┌─ Document
JONES: I think there’s someone a few generations back who may have been a professional artist. But the thing was, my folks were just salt of the earth people and they were not involved with the art world at all. My father, being a Welshman and being in exile in London, to keep up with his kind, belonged to a male voice choir. Of course the Welsh are quite famous for singing. Another part of my upbringing was my parents always playing opera records. I would go as a very young boy and sit at the back of the chapel hall where the male voice choir was practicing. So there was a suggestion that there was something else in life going on.

KUPPER: Sure, there was something creative going on.

JONES: The other thing was that we lived in the suburbs at basically the end of the underground line. So on the holidays we’d get on the underground and within half an hour we’d be at Marble Arch. For me, the bright lights and the city from a very early age represented somehow a certain glamour. So the city has been in a way a part of my notion of subject matter or inspiration since I can remember.

KUPPER: Speaking of your work, a lot of it is erotic in nature. Every young boy has sort of erotic fantasies about women and sexuality. This is sort of an extreme question - but were your erotic fantasies ever as extreme as some of the works you later explored?
└─
● **Brief 1**:
In the interview, what did Jones's father belong to while living in London?
┌─ Data for this task
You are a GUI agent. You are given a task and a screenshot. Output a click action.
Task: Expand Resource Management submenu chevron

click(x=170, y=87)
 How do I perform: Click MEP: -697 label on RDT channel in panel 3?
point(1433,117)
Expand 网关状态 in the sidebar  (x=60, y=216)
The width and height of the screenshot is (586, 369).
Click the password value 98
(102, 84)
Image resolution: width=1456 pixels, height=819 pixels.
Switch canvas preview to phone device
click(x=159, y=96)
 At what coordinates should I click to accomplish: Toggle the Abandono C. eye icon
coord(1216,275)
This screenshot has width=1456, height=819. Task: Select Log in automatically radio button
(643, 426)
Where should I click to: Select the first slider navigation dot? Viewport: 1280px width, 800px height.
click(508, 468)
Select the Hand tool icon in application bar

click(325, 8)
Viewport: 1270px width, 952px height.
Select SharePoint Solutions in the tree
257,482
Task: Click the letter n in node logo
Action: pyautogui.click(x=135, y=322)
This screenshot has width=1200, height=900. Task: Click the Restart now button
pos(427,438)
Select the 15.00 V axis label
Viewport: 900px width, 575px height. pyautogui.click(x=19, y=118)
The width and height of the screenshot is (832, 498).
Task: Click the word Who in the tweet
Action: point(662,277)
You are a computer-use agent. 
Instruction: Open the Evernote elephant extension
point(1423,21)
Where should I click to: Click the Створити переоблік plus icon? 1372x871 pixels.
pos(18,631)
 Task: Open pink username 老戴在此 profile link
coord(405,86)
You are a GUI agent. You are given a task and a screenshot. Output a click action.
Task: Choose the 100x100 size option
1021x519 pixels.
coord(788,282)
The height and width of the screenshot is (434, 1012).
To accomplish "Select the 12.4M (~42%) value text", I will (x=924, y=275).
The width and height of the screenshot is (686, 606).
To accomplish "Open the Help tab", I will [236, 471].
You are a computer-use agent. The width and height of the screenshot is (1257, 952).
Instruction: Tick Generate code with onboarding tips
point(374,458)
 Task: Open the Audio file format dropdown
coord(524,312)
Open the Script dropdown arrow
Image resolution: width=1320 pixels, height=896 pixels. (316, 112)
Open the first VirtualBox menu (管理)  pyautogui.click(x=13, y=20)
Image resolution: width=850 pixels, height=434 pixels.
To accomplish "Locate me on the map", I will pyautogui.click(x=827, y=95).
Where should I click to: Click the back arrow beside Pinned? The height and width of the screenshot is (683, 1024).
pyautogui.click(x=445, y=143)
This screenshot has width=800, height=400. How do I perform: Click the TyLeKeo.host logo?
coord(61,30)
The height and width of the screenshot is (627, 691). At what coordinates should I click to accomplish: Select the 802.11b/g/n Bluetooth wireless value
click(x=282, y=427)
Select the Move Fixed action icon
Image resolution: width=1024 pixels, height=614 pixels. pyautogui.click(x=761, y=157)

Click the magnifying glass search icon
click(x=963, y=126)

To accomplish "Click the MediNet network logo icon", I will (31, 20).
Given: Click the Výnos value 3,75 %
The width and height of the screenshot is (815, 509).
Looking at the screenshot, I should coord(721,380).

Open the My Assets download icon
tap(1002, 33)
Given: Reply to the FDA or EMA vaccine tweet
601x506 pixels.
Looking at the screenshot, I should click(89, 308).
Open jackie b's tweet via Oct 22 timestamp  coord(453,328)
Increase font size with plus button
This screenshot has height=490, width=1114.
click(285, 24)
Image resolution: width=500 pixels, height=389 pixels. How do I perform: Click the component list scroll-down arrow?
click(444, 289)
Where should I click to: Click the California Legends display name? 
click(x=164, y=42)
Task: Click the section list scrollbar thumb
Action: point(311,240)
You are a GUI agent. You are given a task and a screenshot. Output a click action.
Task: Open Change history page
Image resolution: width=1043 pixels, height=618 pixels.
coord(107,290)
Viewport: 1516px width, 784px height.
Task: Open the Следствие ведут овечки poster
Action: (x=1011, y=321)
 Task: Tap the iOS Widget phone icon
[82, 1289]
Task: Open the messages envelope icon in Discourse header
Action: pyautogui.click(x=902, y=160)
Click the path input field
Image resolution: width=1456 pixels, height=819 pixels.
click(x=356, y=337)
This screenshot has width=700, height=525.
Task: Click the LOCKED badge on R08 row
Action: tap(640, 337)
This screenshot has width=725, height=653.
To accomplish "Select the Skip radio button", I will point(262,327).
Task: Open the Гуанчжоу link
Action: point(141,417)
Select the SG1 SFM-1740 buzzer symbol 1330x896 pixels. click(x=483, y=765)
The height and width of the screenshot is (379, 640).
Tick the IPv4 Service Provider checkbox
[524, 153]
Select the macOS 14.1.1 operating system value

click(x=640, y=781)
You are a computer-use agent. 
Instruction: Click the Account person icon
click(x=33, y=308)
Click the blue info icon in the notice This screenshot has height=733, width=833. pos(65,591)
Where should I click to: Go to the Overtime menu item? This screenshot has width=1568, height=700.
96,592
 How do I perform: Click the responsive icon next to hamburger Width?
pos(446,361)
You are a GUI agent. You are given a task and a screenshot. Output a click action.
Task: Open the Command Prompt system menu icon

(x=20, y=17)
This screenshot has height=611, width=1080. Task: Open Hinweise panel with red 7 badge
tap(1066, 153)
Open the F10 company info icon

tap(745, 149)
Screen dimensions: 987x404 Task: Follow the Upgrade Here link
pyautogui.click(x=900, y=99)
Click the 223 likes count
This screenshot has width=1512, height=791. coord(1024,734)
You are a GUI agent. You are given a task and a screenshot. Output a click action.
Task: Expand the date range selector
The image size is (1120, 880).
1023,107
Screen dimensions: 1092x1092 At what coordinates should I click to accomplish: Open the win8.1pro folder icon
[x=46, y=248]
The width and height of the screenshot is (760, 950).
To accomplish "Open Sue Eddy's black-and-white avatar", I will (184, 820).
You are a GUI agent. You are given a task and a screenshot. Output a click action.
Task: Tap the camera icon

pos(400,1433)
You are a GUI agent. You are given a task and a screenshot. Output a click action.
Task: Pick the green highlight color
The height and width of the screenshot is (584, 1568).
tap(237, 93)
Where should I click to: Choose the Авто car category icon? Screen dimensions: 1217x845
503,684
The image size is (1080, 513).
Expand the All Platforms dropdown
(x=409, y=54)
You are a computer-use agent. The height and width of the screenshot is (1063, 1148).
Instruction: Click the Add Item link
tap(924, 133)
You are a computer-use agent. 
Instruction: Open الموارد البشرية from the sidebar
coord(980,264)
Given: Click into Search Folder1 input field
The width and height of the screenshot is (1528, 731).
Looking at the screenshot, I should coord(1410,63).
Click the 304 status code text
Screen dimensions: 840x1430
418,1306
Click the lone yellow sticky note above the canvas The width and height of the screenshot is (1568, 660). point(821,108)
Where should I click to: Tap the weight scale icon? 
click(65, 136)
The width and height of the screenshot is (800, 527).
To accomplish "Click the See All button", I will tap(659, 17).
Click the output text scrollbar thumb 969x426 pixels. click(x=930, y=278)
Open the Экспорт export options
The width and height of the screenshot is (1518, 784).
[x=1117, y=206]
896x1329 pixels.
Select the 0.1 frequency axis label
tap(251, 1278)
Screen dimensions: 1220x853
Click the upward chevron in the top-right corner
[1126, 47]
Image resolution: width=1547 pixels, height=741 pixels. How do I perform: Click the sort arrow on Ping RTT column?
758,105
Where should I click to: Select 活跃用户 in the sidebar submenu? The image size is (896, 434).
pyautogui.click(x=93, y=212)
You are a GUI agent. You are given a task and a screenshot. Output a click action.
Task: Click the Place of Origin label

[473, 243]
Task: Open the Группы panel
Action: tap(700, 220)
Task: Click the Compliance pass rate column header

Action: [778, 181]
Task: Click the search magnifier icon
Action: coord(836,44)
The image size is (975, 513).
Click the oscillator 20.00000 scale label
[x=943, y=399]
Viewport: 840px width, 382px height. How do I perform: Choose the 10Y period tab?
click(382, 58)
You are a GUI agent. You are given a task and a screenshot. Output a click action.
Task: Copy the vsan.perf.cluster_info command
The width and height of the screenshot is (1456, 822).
└─
● **Brief 2**:
Rename "screenshot" to "screen capture" in the records from their start through the line containing "click(x=159, y=96)", and give only those lines again with nothing else changed.

● **Answer 1**:
A male voice choir.

● **Answer 2**:
You are a GUI agent. You are given a task and a screen capture. Output a click action.
Task: Expand Resource Management submenu chevron

click(x=170, y=87)
 How do I perform: Click MEP: -697 label on RDT channel in panel 3?
point(1433,117)
Expand 网关状态 in the sidebar  (x=60, y=216)
The width and height of the screen capture is (586, 369).
Click the password value 98
(102, 84)
Image resolution: width=1456 pixels, height=819 pixels.
Switch canvas preview to phone device
click(x=159, y=96)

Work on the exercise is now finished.